A proposito delle religioni tradizionali, ciò che ha apprezzato è stato il rapporto con i politeisti: “Sono persone docili: per loro è semplicemente una bellezza avere un dio in più”.
Debernardi frequenta assiduamente il Burkina Faso dal 2017, ma conosceva il paese già da prima: “Cominciai a frequentarlo nel 2002 al seguito dei sindaci pinerolesi e dei loro delegati per progetti di sviluppo dell’agricoltura e dell’allevamento”. A capo dell’associazione ‘Don Barra for Africa’ ha visto la nascita di scuole come la primaria del villaggio di Deiberé Nangué, la media a Gorom-Gorom e a Sebba, e della scuola di pace ‘Dudal Jam’ di Dori creata grazie alla collaborazione del vescovo di quella diocesi e dal grande Immam. L’associazione ha poi sostenuto il rifornimento di acqua potabile e per l’irrigazione in alcuni villaggi e le famiglie in difficoltà.
Terrorismo e aiuti
Colpito dalla vivacità della vita ecclesiale in Burkina Faso: “Qui abbiamo chiese belle ma vuote lì capannoni capaci di ospitare 4.000 persone pieni sia all’interno che all’esterno”, Debernardi ha negli occhi la disperazione delle famiglie causata dal dilagare del terrorismo jihadista nel nord del Paese. Era a Ouagadougou, capitale dello stato africano quando a gennaio del 2016 ci fu l’attentato all’hotel Splendor. “I primi anni che lo frequentavo, il nord era una regione povera ma tranquilla: stava iniziando un, seppur occasionale, flusso turistico che poteva rappresentare una risorsa”.
A partire dai primi attacchi, nel 2015, tutto cambiò: “Più di due milioni di profughi scapparono dalle zone più pericolose in un fenomeno di migrazione interna che ha provocato una crisi umanitaria senza precedenti”.
Da allora ciò a cui ha assistito nel Paese del ‘mango e della papaya’ sono scene angoscianti di vite e famiglie falciate dalla violenza del terrorismo come quelle vittime dell’attacco di Dablo del 2021: “Durante la fuga verso Kaya, Souleymane Sawadogo perse la moglie che venne violentata e uccisa dai terroristi davanti agli occhi dei due figli che da allora sono come impazziti.
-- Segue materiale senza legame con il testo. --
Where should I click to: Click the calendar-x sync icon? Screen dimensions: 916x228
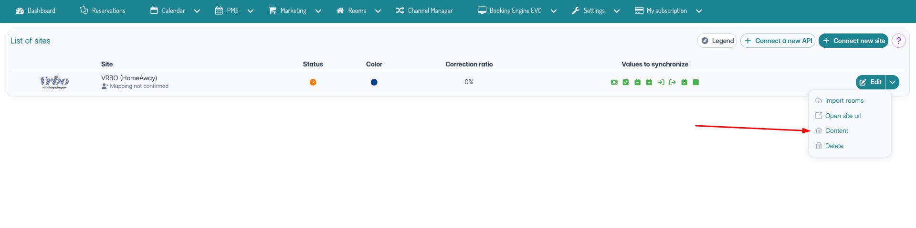(684, 82)
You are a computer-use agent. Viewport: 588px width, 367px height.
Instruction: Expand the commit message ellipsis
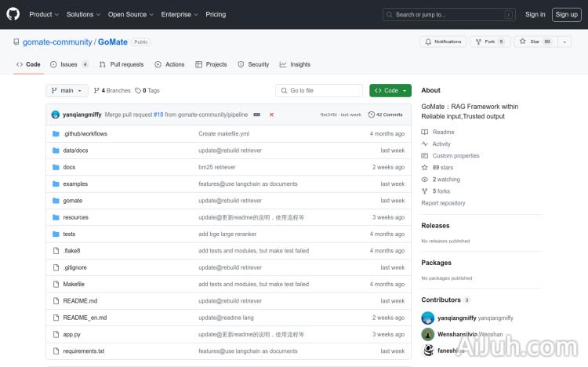click(x=256, y=114)
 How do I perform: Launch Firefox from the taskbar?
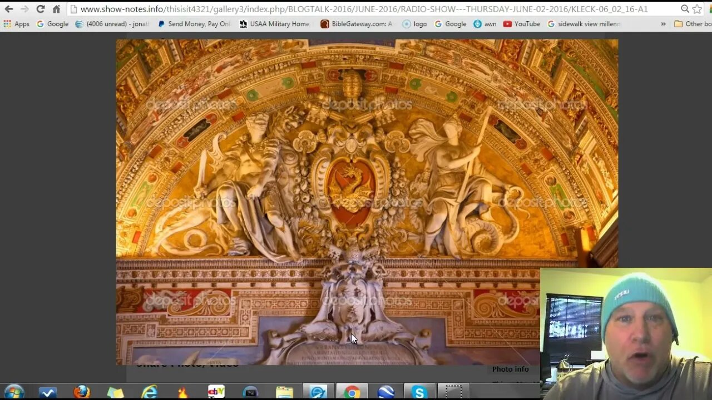pos(82,392)
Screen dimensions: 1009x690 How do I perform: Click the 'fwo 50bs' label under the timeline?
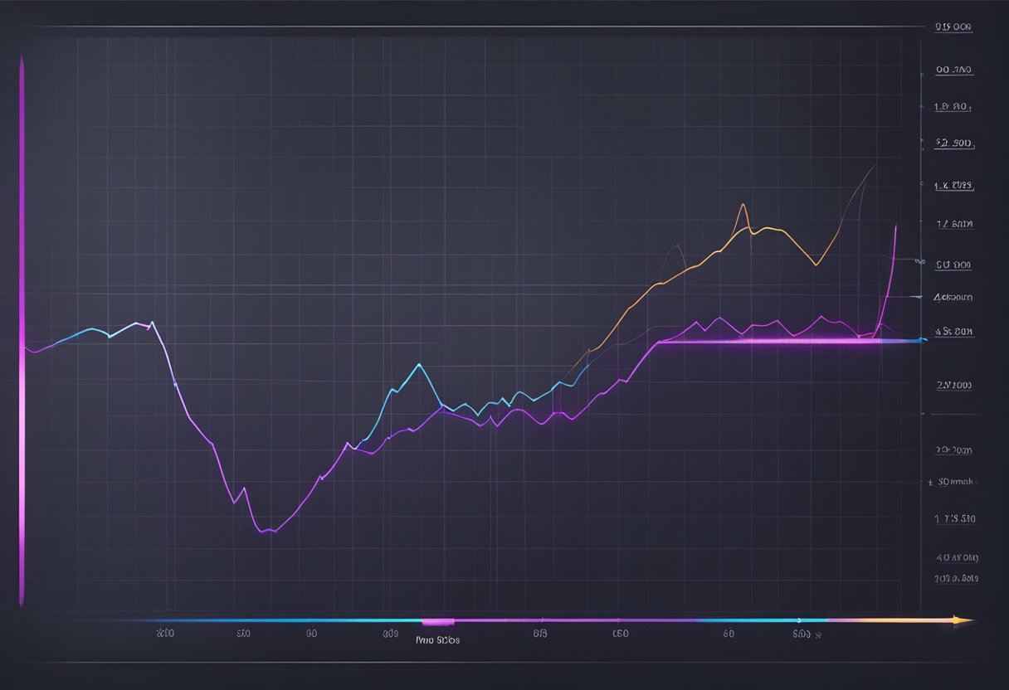(437, 640)
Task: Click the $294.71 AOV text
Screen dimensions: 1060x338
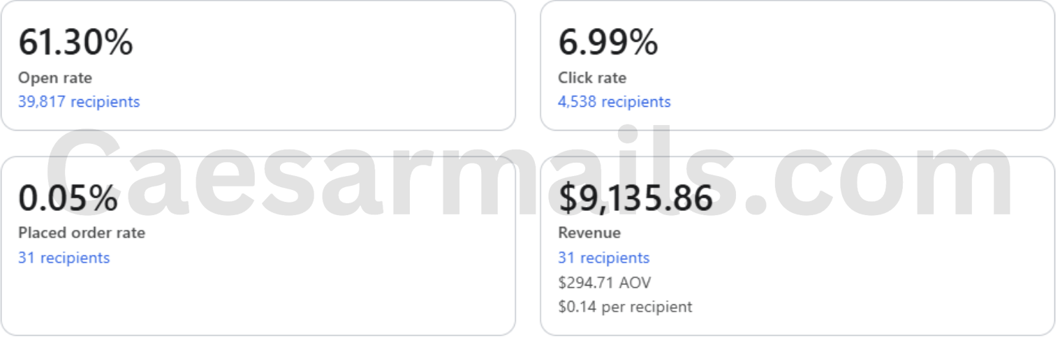Action: click(605, 282)
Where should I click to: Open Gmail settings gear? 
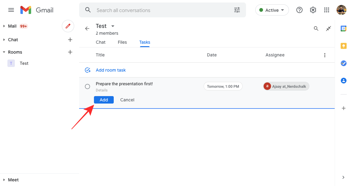click(313, 10)
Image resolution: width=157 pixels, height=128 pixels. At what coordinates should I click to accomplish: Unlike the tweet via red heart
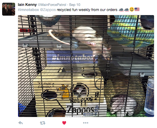pos(64,123)
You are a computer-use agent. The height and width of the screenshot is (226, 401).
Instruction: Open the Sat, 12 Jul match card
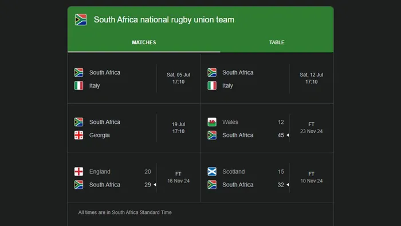click(268, 79)
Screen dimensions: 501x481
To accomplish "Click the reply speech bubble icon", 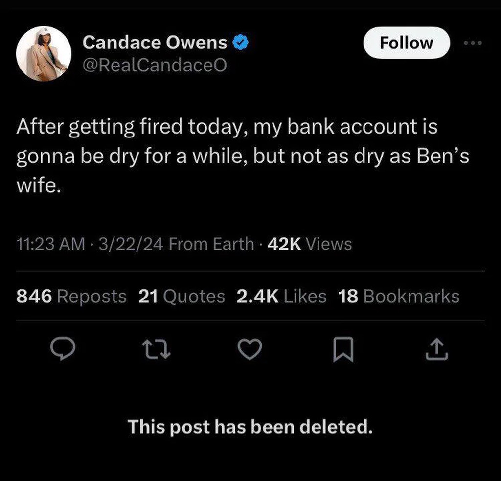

Zalissa Zongo invece rimase vedova e con otto figli a carico”. Debernardi racconta con soddisfazione il progetto di sostegno per le due famiglie che sono state aiutate a costruirsi una nuova casa e che la Conferenza episcopale ha preso a esempio per finanziare la costruzione di un’altra cinquantina di abitazioni per gli sfollati.
In attesa che i documenti siano pronti per la ripartenza verso l’Africa, Debernardi rivela di aver apprezzato l’accoglienza lusernese: “A differenza della città qui la gente ricambia i saluti e i sorrisi. Là non c’è più la vita ecclesiale che qui ritrovo. Inoltre il paese mi sembra più bello rispetto ai primi anni in cui lo frequentavo e il rapporto con la comunità valdese è decisamente cordiale”.